Belki, mutfağa bir bardak su almak için yataktan kalkmaya yeltendiğiniz anda, belki de, siz, kulaklıklığınızdan gelen güzel güne başlangıç parçanız temposunda yürürken, en az sizinki kadar mutluluk uyandıracak kendi şarkısını bulmak için radyo kanallarını kurcalayan bir taksi şoförünün dalgınlığıyla geliverecek ölüm... Ya da sonucu hiç mi hiç düşünülmeden atılan, gençlik ateşiyle yoğrulmuş kendince kararlı adımlarla... Hiç belli olmaz.
Tüm hayat boyu sahip olunan seçme şansının çoktan uçup gitmiş olduğu bi’ an olacak o an.
Bundan sonra var olmayacak oluştan önceki son an...
Ölüm ile yaşam arasındaki, bahsedilen işte o ince an...
Yaşadıklarınız ya da yaşayamadıklarınız gelecek o an aklınıza. Sevdikleriniz ve sevemedikleriniz... Tüm artı ve eksileriyle beraber sorgulayacaksınız geçmiş hayatınızı. Güzelliklerden ziyade olumsuzluklar ağır basacak hepsinden; her şeyden... Bi’ gözünüz açık gideceksiniz.
Kısa metraj filminizin seyrinin ardından, kendinizle baş başa kalacak ve en büyük yalnızlığı orada, o anda hissedeceksiniz. Ölümün zamansız gelişini suçlayıp, varlığına lanet okuyacaksınız.

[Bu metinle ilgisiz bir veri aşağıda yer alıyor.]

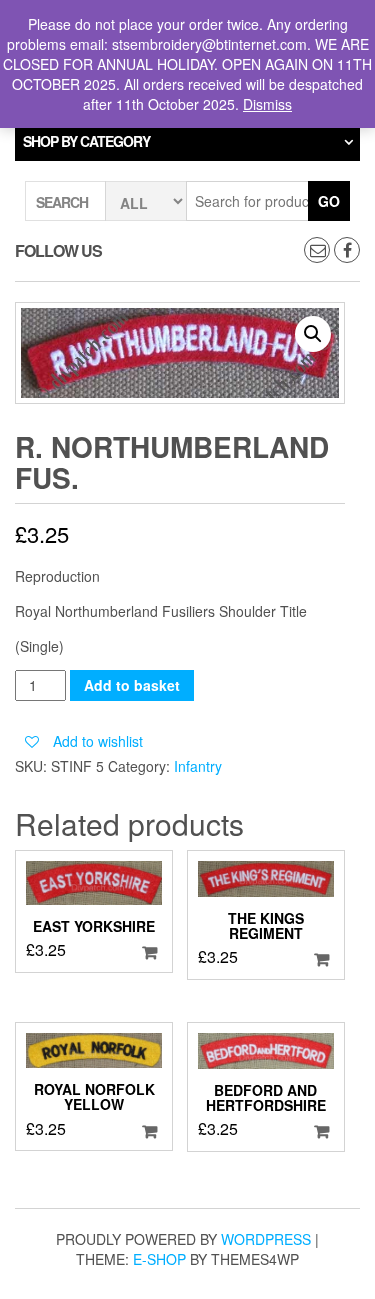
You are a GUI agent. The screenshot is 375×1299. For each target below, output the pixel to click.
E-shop (159, 1259)
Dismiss (267, 104)
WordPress (266, 1239)
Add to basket (132, 685)
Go (329, 201)
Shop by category (86, 141)
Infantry (198, 766)
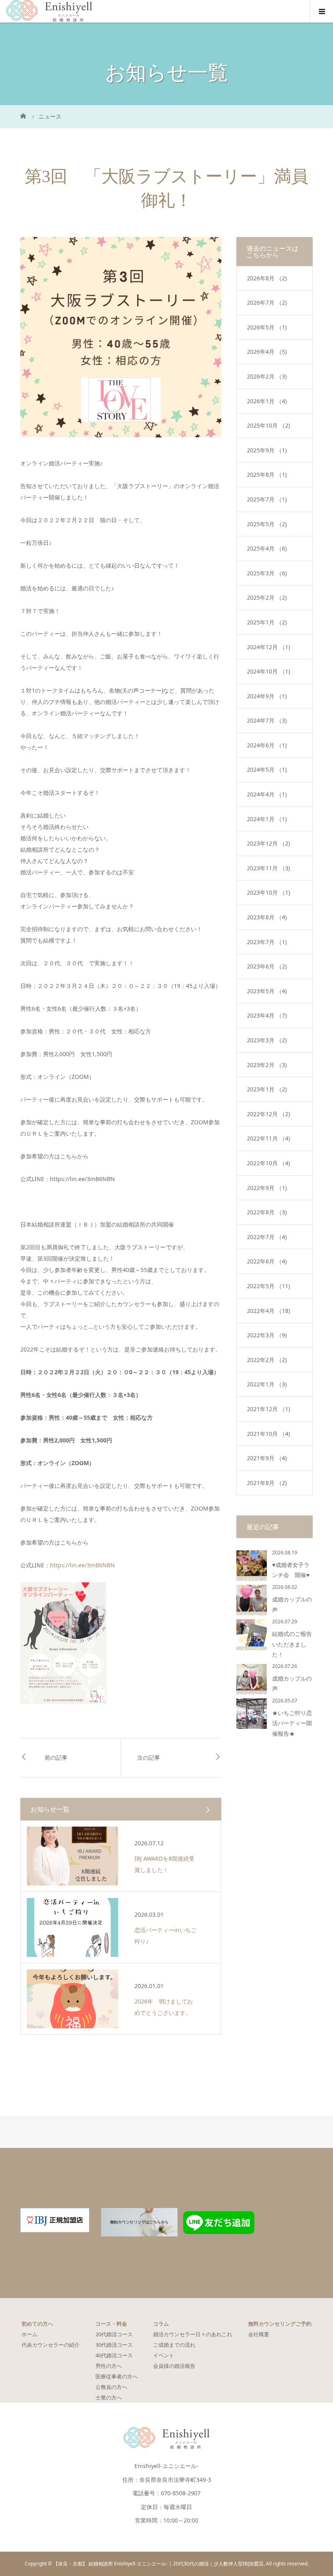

Son defa hissediyor olmanın verdiği heyecanla, inceden hissedilen korkuyu kucaklayacak, korkunun, yücelip, tüyleri diken diken eden ürpertisiyle üşümeye başlayacak, dudaklarınızdan, parmak uçlarınıza doğru yayılan bu soğukluğun ardından buz kesilecek,ve nihayet bu hayattan geçmiş olacaksınız!